Task instructions: Search the records for the string "computer" and report how many lines contain it, with nothing else.

..........

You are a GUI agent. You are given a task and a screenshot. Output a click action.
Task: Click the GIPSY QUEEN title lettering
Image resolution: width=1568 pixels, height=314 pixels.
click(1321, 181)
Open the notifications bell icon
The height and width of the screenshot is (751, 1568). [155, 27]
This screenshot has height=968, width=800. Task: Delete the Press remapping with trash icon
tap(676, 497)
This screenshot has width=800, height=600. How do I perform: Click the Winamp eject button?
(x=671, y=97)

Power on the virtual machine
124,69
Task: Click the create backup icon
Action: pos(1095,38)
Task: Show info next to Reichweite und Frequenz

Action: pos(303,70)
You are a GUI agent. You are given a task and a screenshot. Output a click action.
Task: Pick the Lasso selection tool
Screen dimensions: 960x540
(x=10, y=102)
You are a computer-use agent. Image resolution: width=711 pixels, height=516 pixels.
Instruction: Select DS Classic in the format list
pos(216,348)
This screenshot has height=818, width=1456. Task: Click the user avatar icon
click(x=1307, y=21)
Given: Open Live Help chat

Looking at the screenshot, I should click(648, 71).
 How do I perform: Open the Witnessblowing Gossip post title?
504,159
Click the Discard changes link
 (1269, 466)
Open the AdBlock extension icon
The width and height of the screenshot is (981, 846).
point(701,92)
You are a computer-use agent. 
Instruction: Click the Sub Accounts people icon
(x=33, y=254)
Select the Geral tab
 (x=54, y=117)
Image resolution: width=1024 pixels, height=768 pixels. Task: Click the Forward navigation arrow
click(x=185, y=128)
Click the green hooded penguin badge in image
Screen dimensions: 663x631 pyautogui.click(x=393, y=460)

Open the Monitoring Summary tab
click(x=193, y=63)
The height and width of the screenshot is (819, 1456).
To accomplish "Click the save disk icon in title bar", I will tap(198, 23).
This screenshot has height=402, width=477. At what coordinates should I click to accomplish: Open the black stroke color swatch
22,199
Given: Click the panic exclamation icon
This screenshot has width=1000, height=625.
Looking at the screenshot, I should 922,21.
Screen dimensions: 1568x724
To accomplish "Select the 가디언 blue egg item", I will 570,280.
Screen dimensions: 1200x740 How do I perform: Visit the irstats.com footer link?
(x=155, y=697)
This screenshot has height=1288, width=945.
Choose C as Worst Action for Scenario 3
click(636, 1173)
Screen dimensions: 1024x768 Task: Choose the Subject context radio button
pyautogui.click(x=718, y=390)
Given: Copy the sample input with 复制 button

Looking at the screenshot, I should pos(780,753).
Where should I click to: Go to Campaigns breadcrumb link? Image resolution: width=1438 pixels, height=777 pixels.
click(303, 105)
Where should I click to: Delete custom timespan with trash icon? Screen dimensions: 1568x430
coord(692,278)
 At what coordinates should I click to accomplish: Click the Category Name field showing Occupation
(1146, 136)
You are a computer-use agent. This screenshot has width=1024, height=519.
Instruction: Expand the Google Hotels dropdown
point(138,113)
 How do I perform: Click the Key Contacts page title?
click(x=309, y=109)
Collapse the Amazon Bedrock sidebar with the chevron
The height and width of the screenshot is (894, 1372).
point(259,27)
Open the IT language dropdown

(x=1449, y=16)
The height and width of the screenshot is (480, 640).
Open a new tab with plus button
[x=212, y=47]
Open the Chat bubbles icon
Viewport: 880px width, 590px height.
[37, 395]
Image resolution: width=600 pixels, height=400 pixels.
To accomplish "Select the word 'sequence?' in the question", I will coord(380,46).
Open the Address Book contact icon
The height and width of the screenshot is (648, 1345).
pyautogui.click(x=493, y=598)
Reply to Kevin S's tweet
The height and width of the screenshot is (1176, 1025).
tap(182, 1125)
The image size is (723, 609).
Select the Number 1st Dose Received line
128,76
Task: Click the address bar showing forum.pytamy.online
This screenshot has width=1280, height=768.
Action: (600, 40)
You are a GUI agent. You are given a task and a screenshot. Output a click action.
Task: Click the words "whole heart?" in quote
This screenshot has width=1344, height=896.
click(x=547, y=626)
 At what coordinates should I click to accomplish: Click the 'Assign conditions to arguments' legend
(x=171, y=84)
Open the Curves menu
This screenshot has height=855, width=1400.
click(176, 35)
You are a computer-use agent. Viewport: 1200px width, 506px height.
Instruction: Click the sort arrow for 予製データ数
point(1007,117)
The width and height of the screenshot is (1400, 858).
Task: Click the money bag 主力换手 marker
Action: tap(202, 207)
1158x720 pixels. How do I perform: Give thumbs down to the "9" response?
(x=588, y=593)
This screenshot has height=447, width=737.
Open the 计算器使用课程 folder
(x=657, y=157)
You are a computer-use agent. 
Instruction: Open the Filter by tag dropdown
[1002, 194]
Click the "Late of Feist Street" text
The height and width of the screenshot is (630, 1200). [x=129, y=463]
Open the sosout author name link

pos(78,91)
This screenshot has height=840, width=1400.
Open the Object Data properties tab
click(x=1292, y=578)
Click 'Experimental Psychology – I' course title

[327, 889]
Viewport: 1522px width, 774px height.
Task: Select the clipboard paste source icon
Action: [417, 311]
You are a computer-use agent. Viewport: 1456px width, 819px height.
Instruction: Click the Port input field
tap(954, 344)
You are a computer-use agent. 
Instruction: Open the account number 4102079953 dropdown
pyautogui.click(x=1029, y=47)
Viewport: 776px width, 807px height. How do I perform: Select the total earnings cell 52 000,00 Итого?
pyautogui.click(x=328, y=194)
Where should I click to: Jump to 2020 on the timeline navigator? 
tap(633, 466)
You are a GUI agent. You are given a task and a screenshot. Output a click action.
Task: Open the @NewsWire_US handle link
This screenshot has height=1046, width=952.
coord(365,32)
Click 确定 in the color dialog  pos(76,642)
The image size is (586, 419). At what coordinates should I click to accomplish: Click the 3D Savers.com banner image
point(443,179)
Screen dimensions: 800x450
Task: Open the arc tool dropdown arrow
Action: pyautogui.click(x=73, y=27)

..........

Completed task: 7